• _What you should do_: Only the lines with the string "מורים" are needed; return each of them from the entries below.

• _Records supplied_:
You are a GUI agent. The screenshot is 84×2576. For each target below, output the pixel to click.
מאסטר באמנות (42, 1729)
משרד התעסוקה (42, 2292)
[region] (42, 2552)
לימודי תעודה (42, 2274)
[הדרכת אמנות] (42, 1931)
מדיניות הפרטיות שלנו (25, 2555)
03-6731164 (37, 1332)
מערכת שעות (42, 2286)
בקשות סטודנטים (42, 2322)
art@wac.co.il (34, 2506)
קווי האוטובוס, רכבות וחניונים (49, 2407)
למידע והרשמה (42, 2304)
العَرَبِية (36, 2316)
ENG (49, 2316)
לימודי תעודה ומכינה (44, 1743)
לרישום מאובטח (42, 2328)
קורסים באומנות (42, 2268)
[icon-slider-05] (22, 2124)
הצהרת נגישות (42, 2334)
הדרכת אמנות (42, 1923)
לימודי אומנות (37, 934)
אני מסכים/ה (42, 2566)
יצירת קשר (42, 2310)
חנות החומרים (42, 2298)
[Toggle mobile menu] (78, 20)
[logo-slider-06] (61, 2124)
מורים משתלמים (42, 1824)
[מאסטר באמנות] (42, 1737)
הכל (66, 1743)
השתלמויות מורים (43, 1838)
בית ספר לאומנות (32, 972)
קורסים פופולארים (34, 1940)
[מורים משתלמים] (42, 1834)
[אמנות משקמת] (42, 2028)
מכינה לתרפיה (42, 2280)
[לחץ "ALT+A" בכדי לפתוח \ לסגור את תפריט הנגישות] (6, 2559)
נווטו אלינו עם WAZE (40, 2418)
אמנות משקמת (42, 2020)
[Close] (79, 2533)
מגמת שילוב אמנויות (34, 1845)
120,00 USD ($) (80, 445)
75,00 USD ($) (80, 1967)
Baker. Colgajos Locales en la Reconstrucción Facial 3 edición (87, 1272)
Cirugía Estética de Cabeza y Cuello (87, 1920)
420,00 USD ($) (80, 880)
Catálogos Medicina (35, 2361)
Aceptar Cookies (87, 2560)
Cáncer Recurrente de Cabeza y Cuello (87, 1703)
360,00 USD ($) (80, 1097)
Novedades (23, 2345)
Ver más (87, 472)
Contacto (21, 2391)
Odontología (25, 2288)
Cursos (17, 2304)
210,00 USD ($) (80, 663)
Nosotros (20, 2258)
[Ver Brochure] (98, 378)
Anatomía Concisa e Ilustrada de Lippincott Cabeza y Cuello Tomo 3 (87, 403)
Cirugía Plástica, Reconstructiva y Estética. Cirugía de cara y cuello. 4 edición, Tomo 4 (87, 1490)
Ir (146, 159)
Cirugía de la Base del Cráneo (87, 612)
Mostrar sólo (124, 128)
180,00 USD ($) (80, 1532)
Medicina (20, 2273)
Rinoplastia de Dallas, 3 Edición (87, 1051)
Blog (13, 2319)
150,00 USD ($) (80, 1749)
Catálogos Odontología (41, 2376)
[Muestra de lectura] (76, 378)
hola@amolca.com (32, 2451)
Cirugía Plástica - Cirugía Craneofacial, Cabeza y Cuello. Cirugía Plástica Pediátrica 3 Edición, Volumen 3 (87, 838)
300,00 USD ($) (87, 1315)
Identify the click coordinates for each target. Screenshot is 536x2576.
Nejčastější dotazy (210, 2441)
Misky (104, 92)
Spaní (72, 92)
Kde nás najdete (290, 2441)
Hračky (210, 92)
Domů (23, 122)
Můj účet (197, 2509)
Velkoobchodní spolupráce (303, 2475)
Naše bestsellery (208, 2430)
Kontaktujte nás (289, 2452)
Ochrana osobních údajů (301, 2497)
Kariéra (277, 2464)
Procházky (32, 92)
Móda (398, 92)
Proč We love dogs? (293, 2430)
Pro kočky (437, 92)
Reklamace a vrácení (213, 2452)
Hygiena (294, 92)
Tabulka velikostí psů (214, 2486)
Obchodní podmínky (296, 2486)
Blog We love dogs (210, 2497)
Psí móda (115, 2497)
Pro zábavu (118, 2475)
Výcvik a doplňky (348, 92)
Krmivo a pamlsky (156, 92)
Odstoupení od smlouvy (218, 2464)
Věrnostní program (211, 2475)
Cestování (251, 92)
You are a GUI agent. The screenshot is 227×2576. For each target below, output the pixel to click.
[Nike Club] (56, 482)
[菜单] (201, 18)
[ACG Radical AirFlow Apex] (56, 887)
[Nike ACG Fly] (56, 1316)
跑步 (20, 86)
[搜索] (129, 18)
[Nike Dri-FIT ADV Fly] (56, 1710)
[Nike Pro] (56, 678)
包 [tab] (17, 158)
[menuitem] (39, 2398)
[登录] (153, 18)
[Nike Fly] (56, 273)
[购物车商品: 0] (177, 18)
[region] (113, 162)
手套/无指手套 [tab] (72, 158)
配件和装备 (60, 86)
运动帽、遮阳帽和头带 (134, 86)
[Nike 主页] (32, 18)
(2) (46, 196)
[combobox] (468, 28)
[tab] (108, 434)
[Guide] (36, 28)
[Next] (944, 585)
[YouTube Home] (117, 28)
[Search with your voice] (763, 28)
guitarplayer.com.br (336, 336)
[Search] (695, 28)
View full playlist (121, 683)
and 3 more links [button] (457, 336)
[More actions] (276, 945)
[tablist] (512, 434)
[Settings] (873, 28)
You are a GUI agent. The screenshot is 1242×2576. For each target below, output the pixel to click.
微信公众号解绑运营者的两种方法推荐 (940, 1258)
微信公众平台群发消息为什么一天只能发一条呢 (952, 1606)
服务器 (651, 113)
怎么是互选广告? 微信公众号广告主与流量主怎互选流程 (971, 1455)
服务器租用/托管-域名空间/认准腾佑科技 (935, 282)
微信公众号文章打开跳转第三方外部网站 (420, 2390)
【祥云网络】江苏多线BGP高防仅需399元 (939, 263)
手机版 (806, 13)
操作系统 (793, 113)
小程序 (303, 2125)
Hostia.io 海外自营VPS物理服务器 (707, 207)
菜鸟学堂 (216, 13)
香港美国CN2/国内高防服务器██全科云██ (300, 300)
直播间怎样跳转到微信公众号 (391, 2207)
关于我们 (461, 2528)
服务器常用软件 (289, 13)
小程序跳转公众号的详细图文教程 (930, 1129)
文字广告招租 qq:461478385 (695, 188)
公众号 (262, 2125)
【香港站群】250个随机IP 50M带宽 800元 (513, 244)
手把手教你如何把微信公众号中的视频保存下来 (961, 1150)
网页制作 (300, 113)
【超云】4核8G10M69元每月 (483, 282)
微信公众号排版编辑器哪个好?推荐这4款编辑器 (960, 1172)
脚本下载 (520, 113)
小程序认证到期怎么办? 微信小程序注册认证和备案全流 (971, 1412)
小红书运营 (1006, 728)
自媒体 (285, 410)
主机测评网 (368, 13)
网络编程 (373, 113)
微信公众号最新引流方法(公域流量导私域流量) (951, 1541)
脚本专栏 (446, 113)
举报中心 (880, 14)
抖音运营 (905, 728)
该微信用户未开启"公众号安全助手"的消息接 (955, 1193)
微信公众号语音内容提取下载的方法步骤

• _Solution to the problem_:
מורים משתלמים (42, 1824)
השתלמויות מורים (43, 1838)
[מורים משתלמים] (42, 1834)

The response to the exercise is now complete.